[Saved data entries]
==================================================
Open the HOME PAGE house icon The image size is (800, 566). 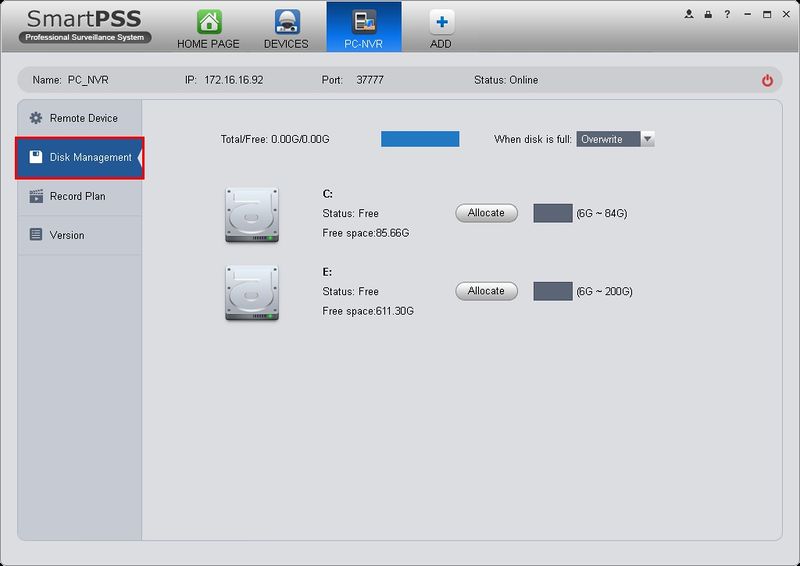coord(209,22)
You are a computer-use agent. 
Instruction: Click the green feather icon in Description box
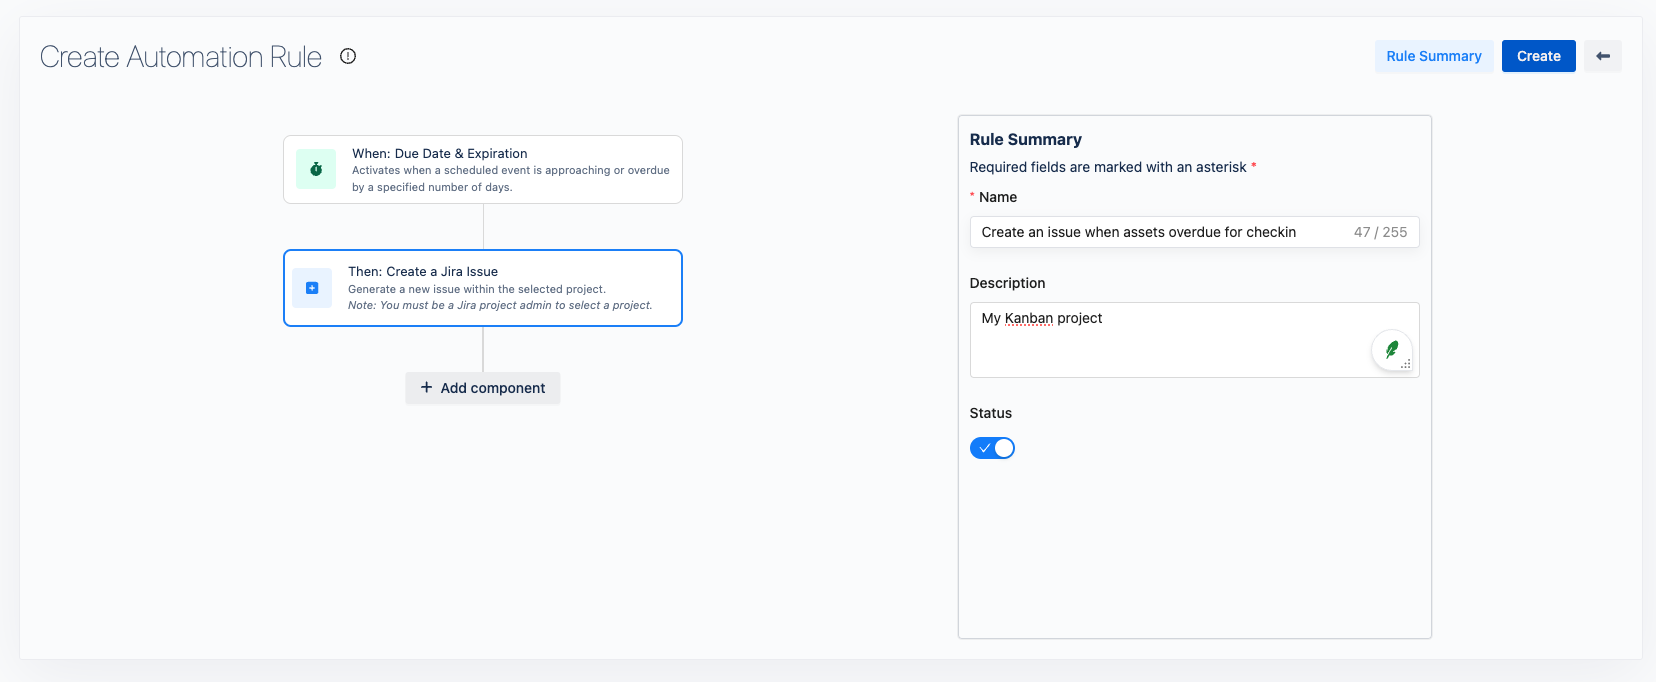(x=1391, y=350)
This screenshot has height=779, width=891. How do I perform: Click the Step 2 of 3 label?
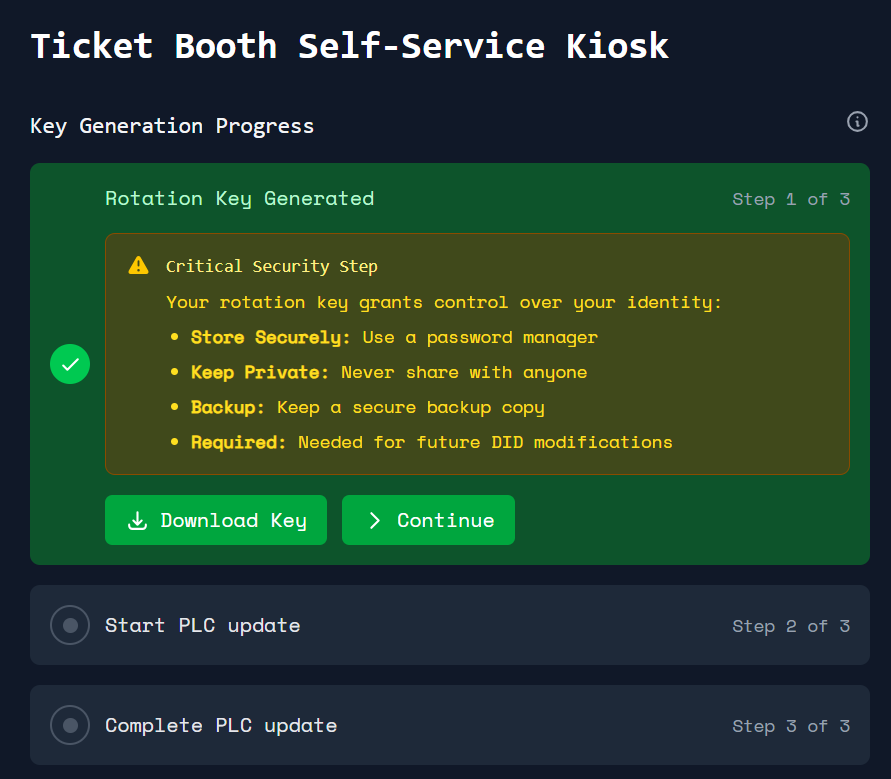(790, 626)
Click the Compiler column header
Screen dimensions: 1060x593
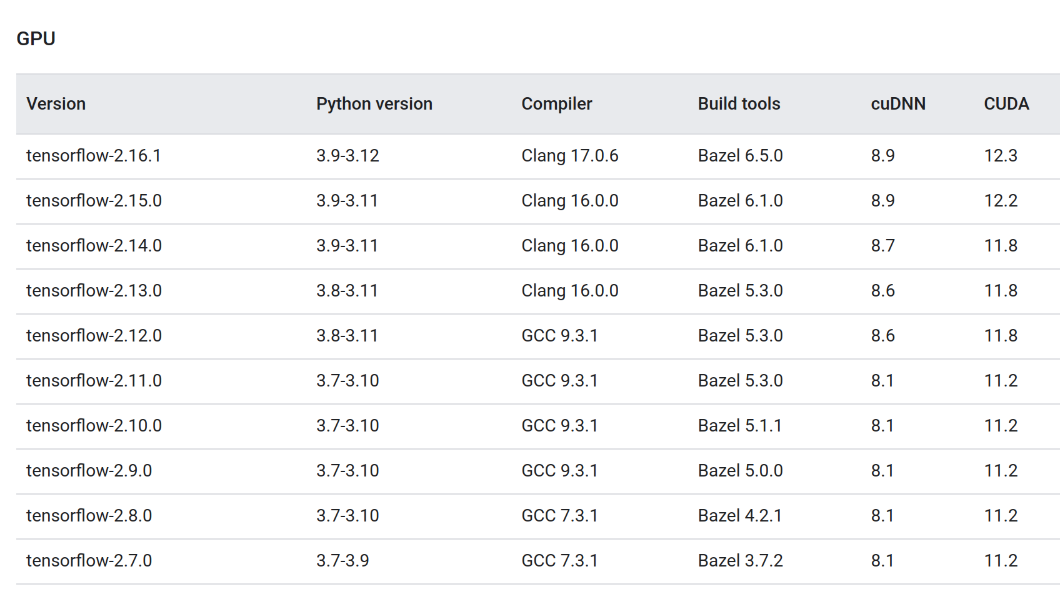pos(556,104)
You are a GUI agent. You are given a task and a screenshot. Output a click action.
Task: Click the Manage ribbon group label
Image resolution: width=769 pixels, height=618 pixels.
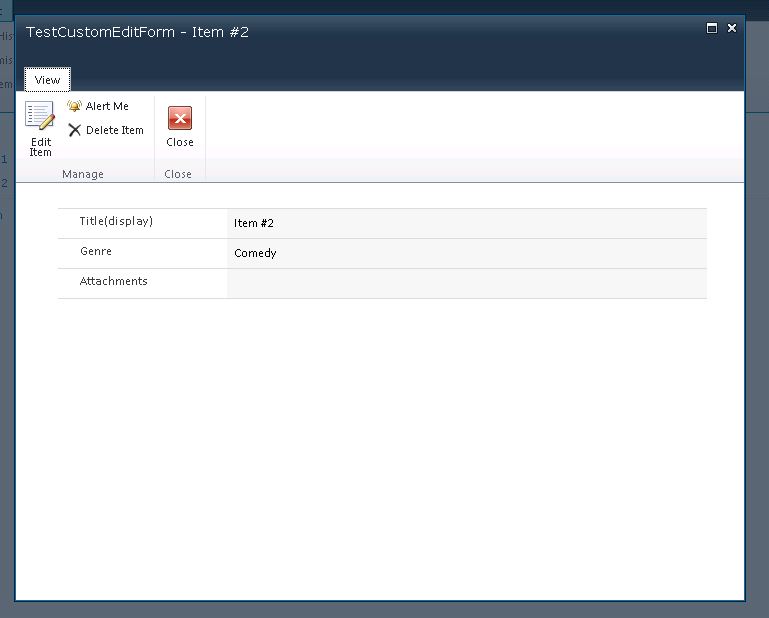[83, 174]
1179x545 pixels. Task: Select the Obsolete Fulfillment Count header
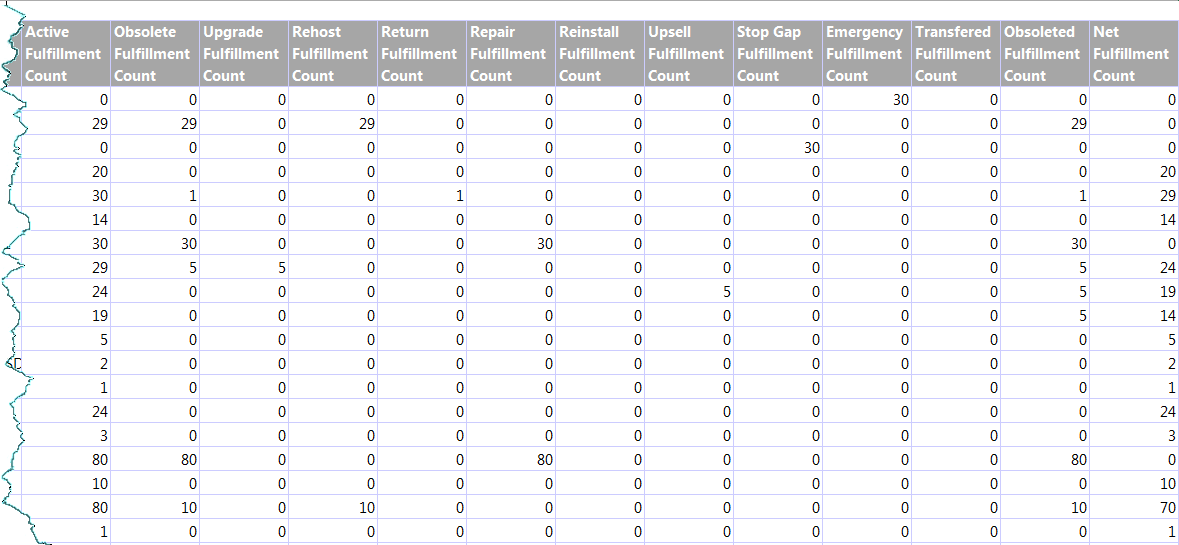tap(155, 54)
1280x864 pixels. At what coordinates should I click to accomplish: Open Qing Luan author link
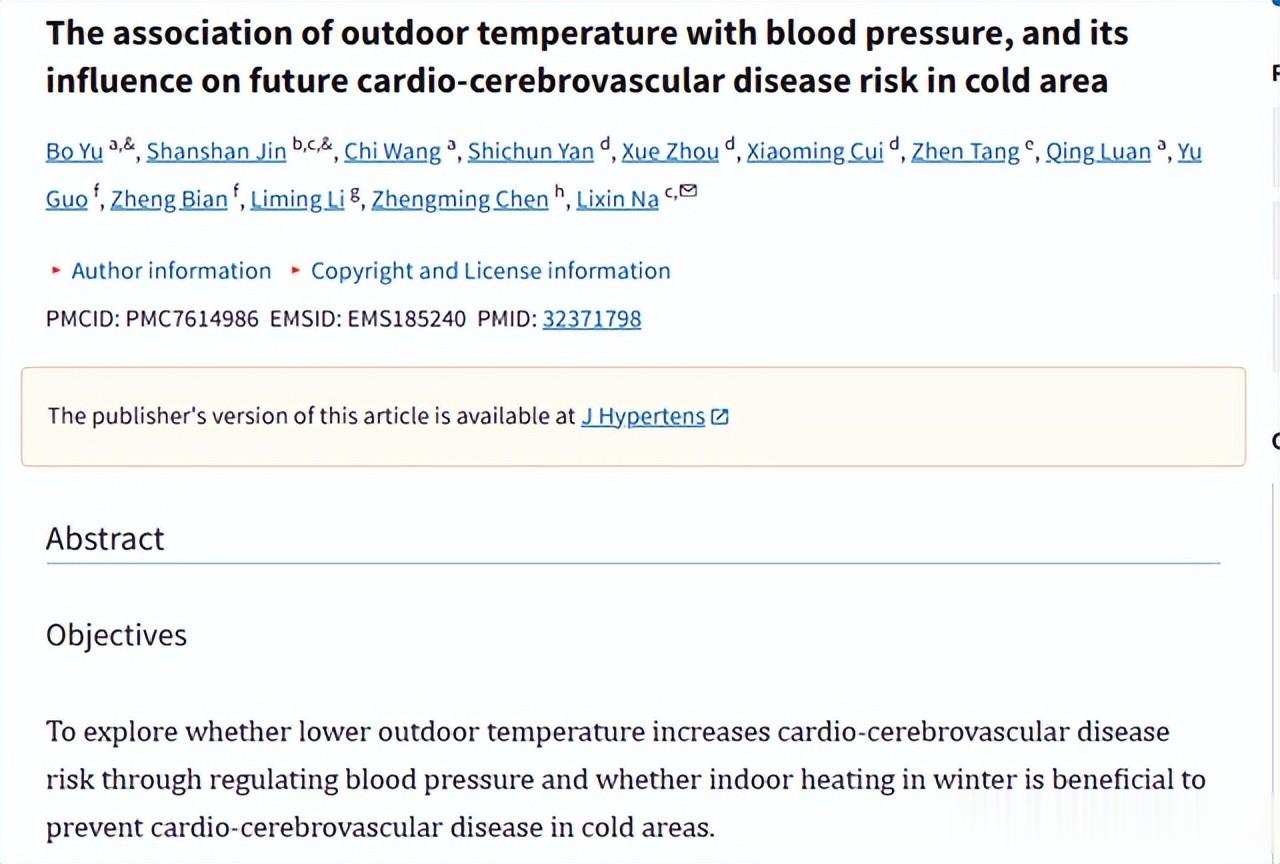(1098, 152)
==================================================
Please retype only the lines from the line that holds "Task: Click the Manage ribbon group label" through the end of the records, exactly as they stand, and drop every picture.

_Task answer_
Task: Click the Manage ribbon group label
Image resolution: width=769 pixels, height=618 pixels.
[83, 174]
1179x545 pixels. Task: Select the Obsolete Fulfillment Count header
tap(155, 54)
1280x864 pixels. At what coordinates should I click to accomplish: Open Qing Luan author link
(1098, 152)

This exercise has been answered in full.